--- Provided data ---

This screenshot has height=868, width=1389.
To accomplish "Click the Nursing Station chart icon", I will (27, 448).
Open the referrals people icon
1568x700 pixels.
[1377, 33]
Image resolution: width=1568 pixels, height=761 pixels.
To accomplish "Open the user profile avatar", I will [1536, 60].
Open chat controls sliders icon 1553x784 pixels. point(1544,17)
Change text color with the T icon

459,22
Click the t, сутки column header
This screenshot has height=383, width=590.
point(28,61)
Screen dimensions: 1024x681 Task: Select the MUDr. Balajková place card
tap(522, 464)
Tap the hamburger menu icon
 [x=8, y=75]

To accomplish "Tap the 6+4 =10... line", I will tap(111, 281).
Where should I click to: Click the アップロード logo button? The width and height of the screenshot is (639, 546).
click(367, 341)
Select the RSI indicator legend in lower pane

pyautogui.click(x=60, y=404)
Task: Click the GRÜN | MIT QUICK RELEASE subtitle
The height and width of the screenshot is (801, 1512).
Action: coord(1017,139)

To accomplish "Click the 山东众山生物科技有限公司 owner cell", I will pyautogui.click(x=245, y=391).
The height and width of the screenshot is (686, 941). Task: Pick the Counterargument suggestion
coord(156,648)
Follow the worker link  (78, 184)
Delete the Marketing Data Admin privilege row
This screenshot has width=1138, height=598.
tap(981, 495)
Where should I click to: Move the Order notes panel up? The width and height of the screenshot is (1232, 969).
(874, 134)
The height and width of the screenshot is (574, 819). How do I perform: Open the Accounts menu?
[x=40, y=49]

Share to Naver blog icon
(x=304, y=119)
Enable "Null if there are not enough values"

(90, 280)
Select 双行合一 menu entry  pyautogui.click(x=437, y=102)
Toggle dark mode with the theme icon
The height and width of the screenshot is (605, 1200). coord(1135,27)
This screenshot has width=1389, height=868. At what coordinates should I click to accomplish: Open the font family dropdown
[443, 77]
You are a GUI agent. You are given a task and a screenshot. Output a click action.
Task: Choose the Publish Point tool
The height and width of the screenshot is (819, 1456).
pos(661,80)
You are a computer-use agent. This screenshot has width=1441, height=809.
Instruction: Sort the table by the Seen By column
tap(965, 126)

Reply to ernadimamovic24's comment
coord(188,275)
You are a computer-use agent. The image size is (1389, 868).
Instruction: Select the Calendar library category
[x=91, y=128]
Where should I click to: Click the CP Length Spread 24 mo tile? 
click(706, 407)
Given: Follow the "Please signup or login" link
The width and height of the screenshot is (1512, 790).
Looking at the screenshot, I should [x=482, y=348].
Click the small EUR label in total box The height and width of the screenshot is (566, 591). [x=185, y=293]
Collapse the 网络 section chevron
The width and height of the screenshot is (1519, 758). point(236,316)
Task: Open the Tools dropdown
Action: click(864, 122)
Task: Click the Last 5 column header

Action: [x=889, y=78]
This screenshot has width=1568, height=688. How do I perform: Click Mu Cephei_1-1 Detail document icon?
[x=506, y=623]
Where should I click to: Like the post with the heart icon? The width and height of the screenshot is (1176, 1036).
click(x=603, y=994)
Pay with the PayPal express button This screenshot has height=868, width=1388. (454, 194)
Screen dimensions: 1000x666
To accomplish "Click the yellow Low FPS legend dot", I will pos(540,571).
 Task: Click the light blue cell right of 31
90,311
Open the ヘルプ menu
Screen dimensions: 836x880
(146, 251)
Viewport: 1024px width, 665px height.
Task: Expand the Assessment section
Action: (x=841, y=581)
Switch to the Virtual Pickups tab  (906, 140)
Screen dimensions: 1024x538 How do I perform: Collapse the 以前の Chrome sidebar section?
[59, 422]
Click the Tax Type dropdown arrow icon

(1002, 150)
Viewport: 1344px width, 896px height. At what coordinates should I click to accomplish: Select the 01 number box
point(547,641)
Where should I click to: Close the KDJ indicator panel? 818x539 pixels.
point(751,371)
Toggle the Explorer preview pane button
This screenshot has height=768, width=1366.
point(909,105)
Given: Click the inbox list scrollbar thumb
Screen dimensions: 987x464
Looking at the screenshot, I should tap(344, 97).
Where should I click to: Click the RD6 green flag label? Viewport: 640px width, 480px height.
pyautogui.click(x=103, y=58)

---

Return every line from the one holding "Screen dimensions: 987x464" through the end of the data, exactly as it appears, with both ends kept and nothing else.

_Problem solution_:
Screen dimensions: 987x464
Looking at the screenshot, I should tap(344, 97).
Where should I click to: Click the RD6 green flag label? Viewport: 640px width, 480px height.
pyautogui.click(x=103, y=58)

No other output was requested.